* **Exercise material**:
□ □ □
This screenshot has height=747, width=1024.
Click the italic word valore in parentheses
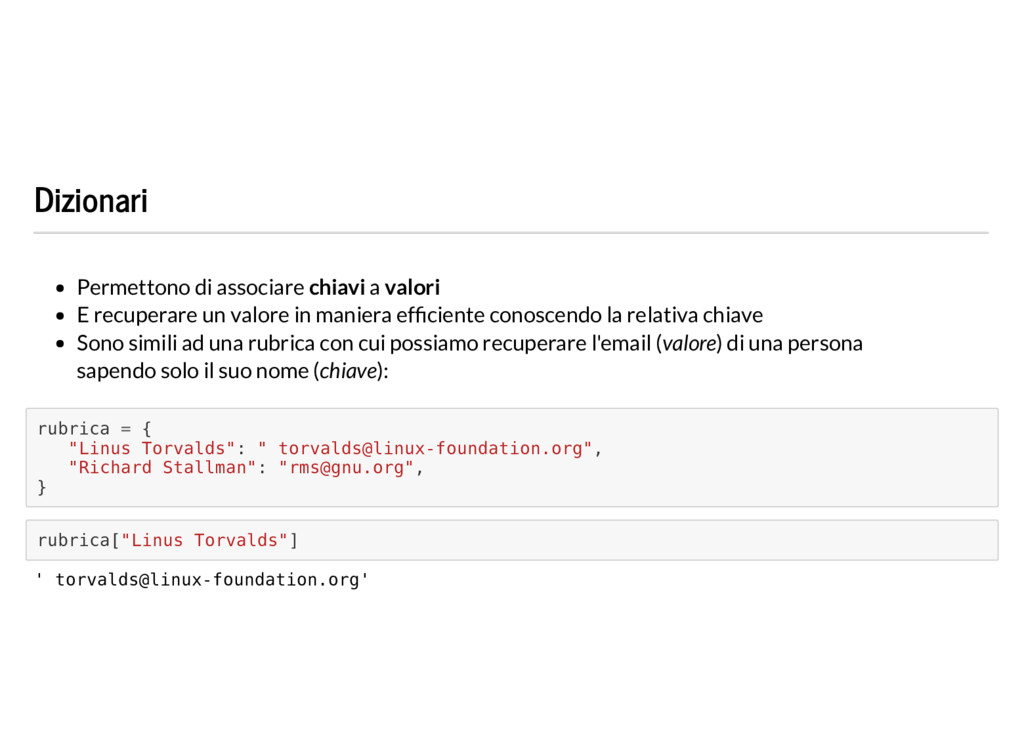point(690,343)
□ □ □
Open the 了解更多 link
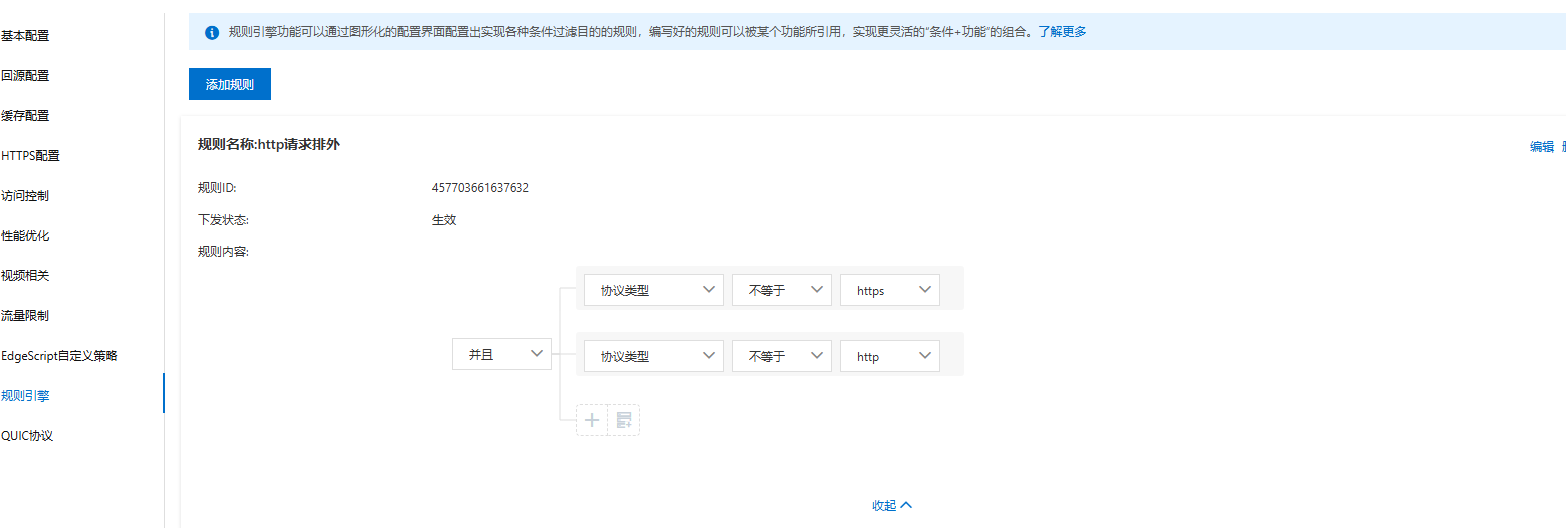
□ □ □
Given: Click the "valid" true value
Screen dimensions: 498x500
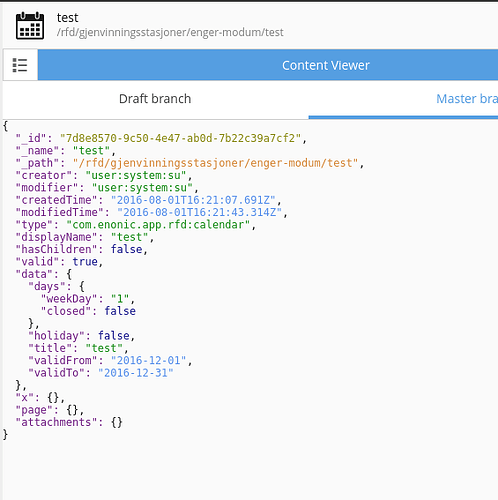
□ □ □
* **Required action**: Transcribe, exactly and without additions, the lines of the records above, beginning with the line that contains "Given: Click the" and ending with the line that contains "Screen dimensions: 498x500", both included.

* **Solution to the exercise**:
Given: Click the "valid" true value
Screen dimensions: 498x500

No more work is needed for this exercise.